### [Work to complete]
Scale every coordinate in the answers by 2.55, rounding to whole numbers with halves going up, and leave the numbers in the requests unchanged. Give back only the stretch from the line containing "The width and height of the screenshot is (647, 485)." through the end of the entries, both ends included, with requests and answers but without the pictures.
──────────
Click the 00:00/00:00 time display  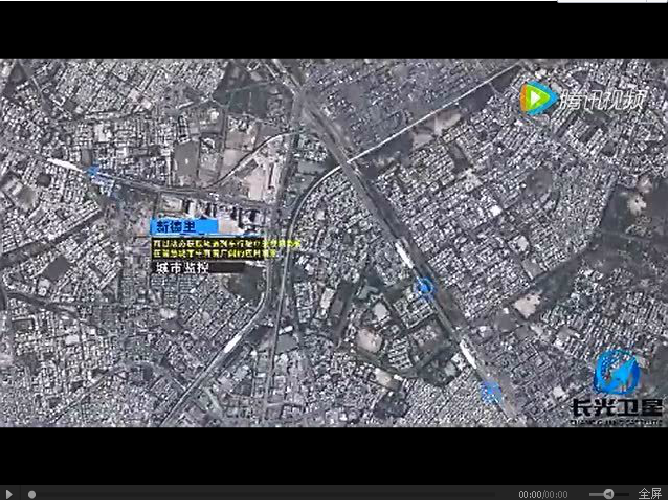tap(542, 494)
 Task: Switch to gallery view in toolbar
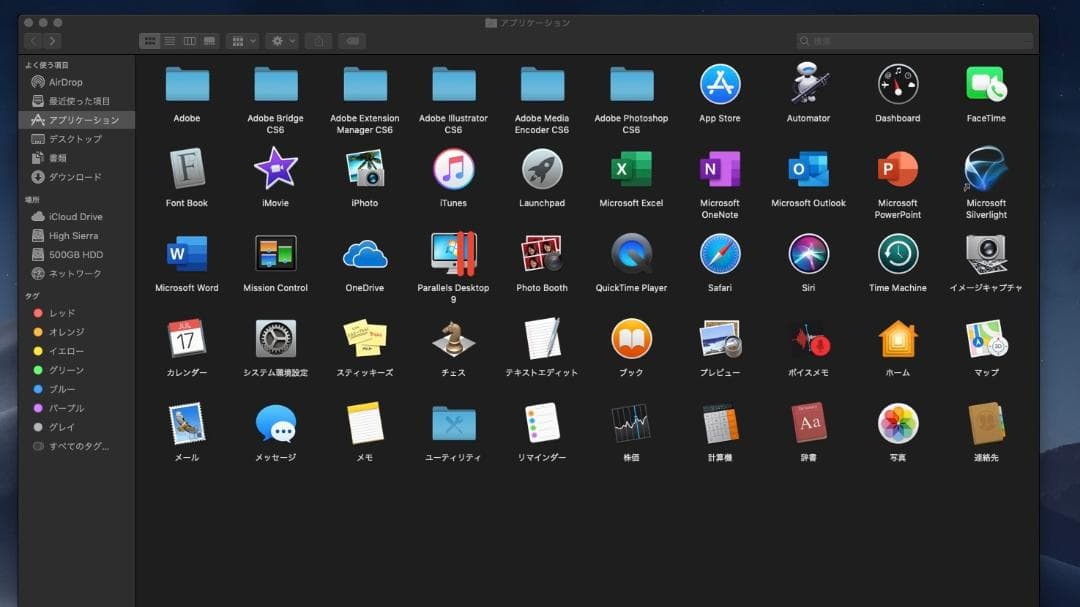[x=210, y=41]
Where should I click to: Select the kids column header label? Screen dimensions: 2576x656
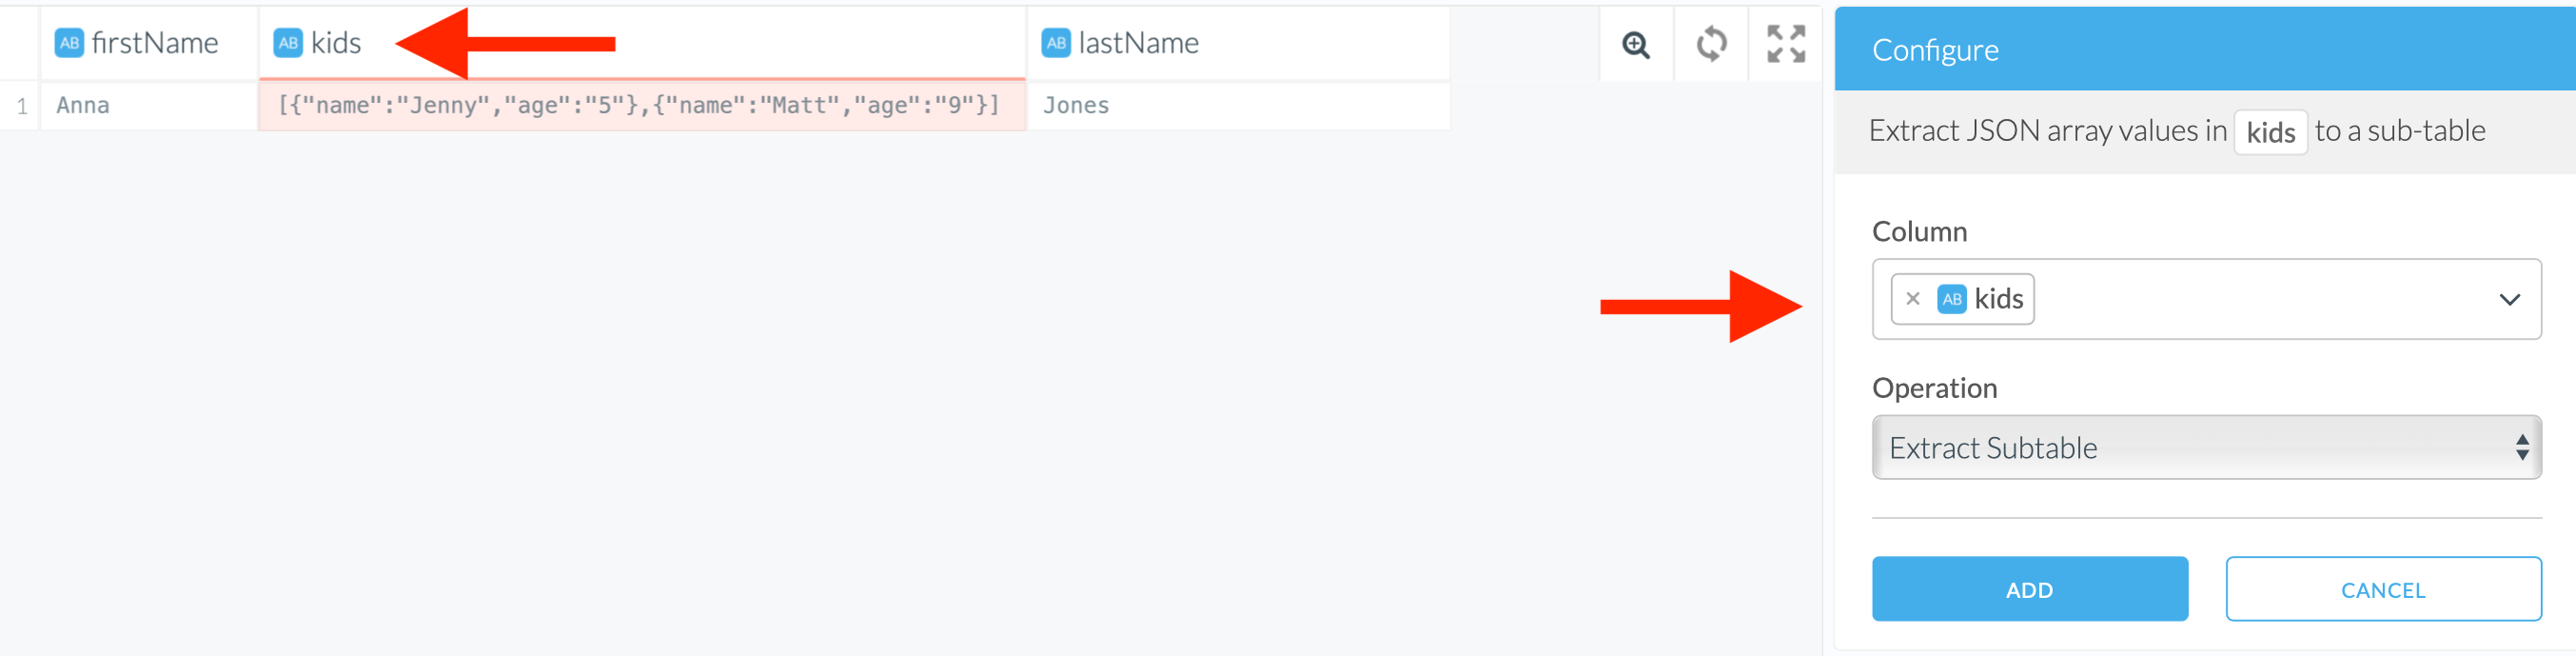click(336, 43)
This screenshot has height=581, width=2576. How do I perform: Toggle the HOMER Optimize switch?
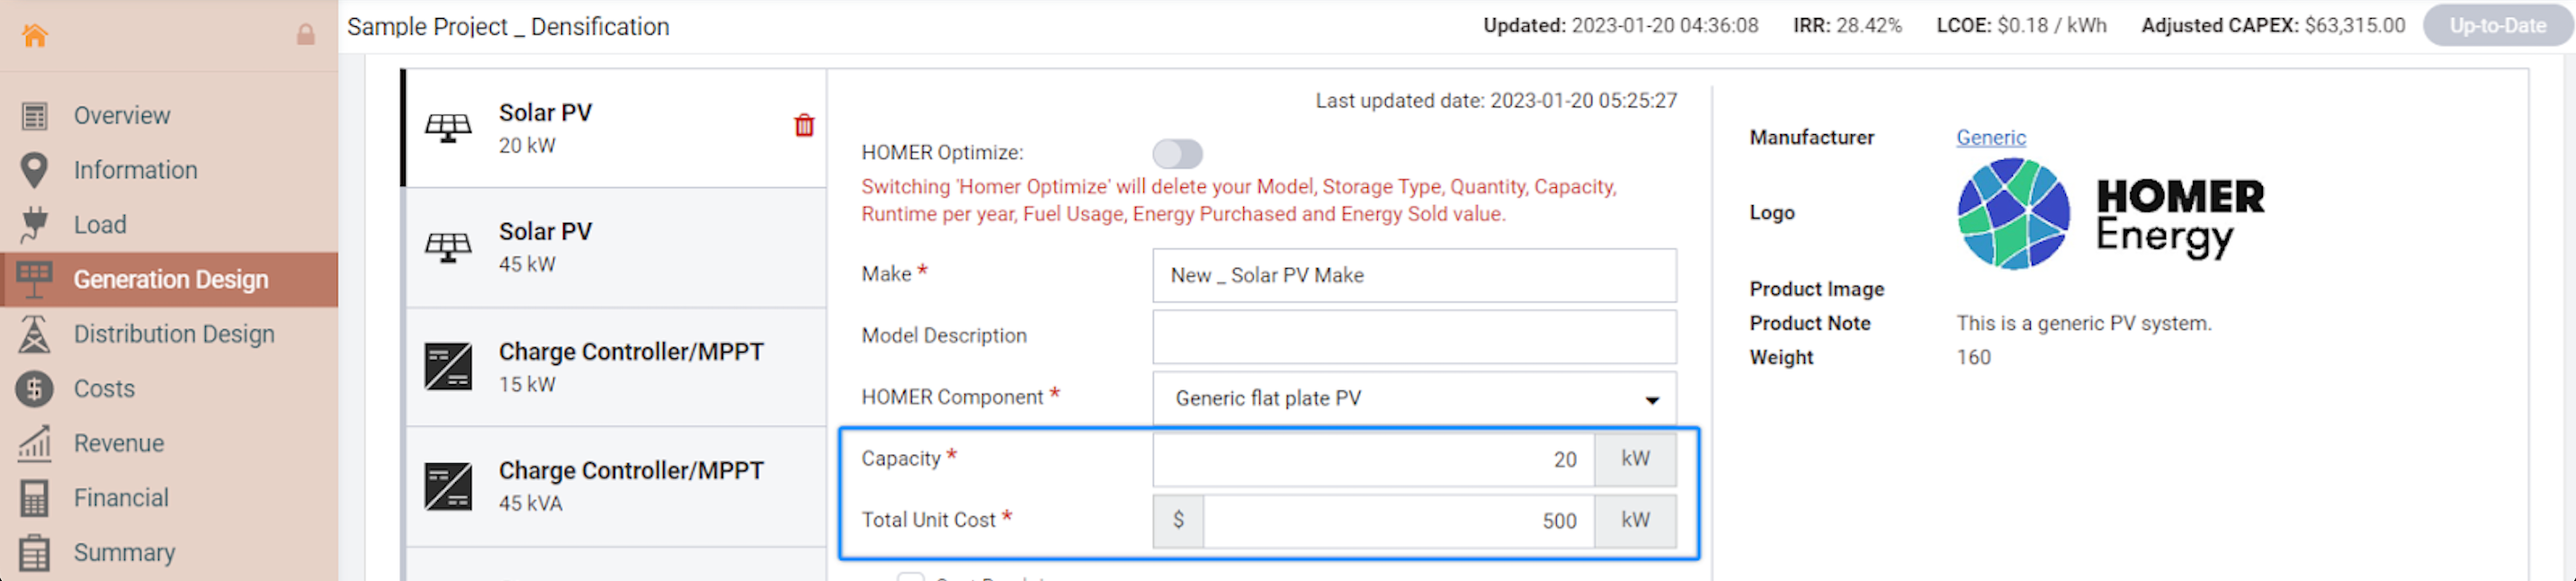point(1177,154)
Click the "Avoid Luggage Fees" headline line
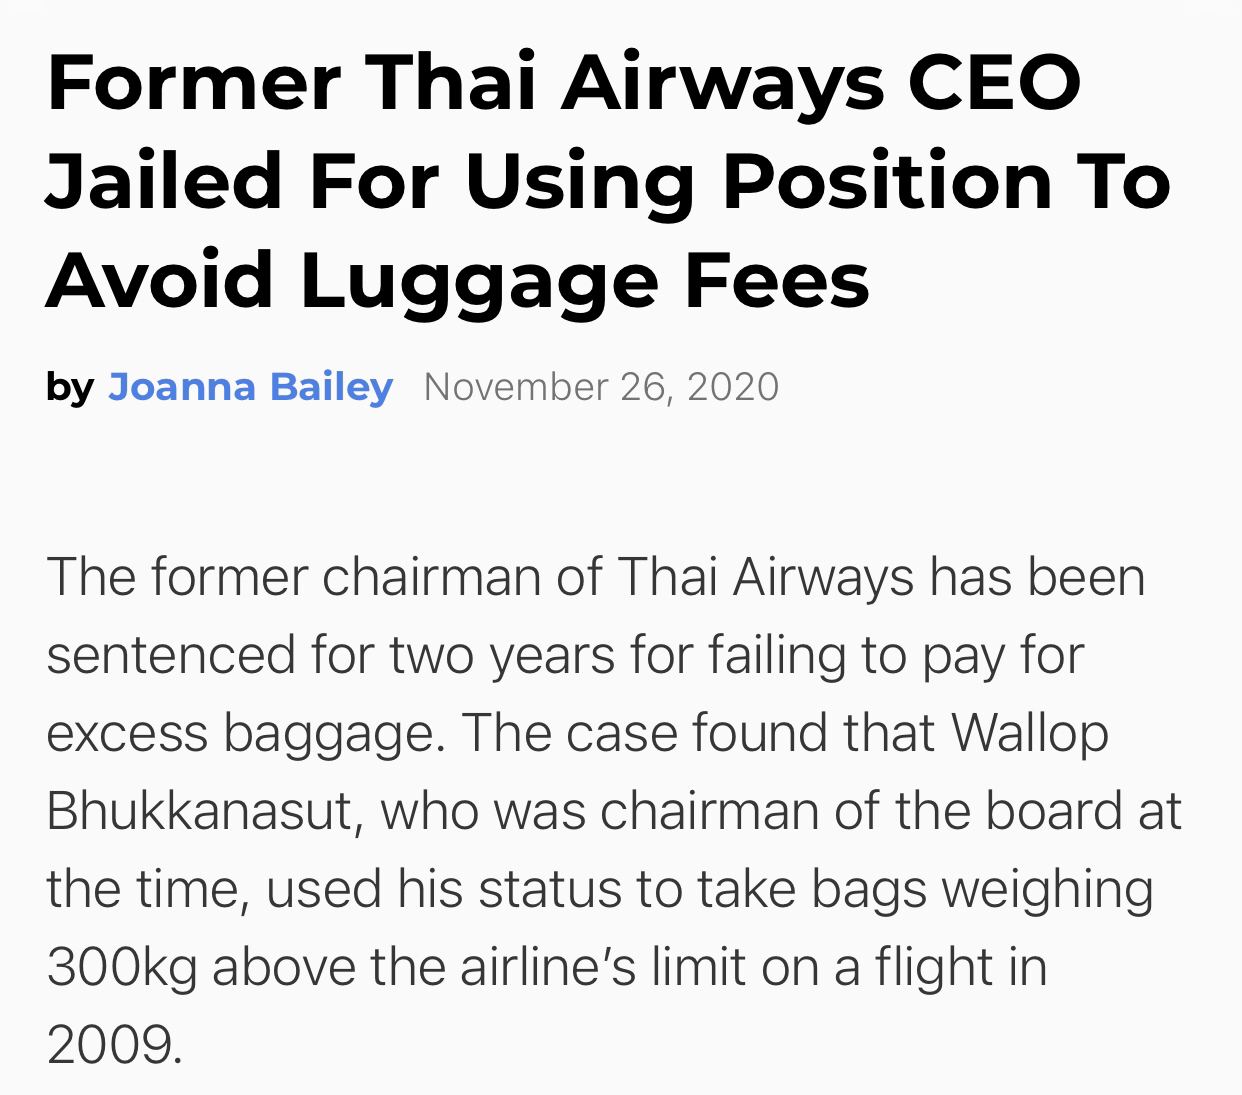The width and height of the screenshot is (1242, 1095). click(x=458, y=280)
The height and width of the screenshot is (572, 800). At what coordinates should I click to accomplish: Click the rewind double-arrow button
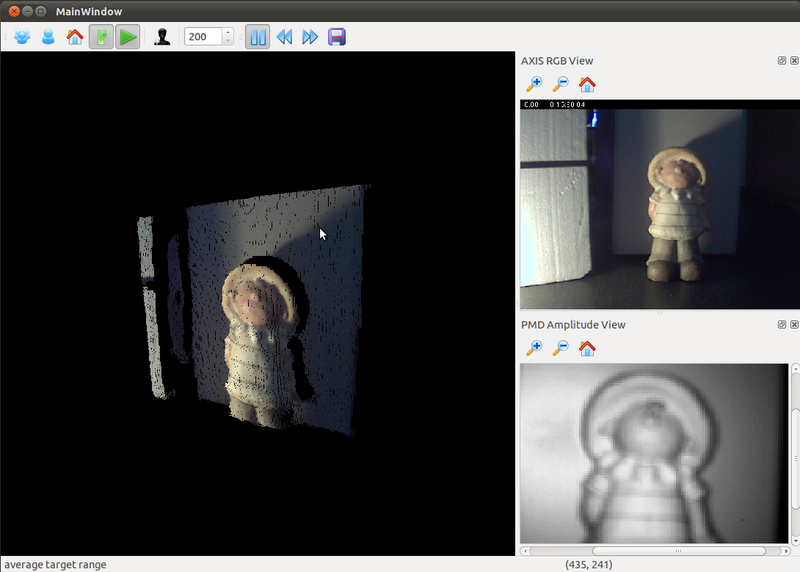click(284, 37)
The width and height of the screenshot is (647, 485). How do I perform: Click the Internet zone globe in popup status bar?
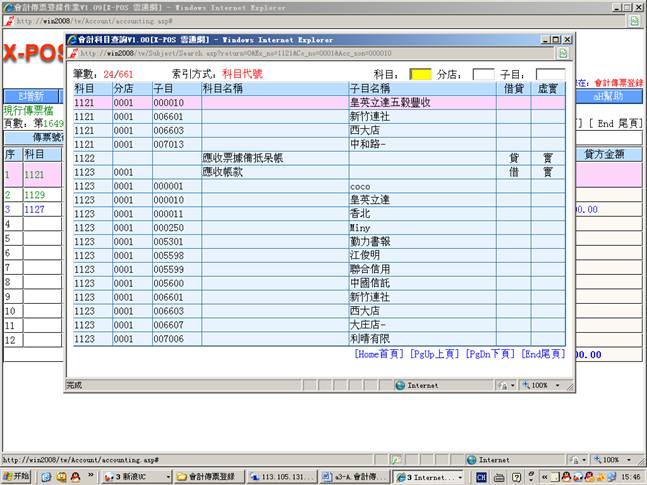coord(401,384)
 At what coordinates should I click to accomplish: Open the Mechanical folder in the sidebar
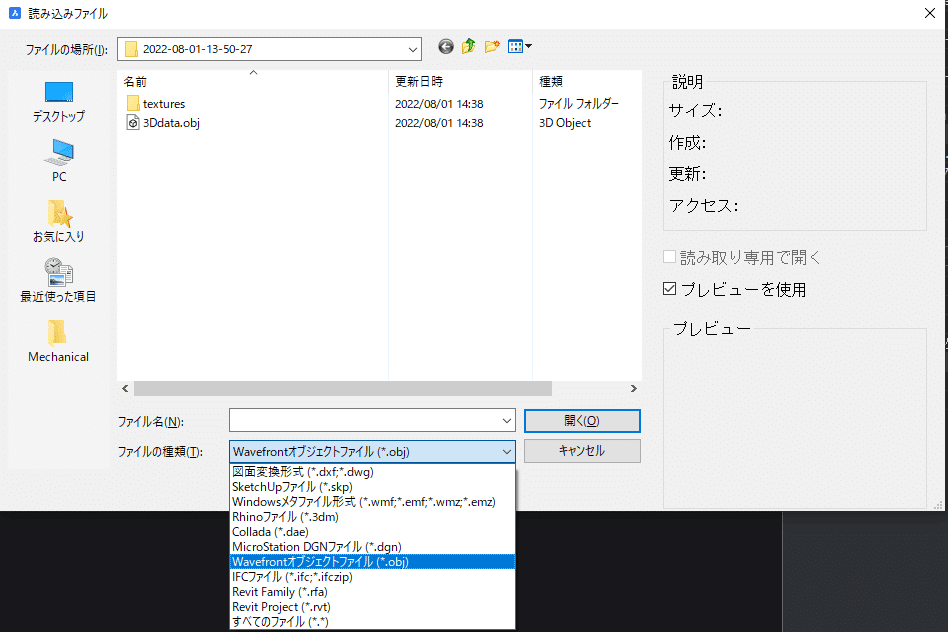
──────────
### [Answer]
The width and height of the screenshot is (647, 485). How do I perform: Click the Internet zone globe in popup status bar?
coord(1023,979)
 At what coordinates should I click to accomplish: Open the Mechanical folder in the sidebar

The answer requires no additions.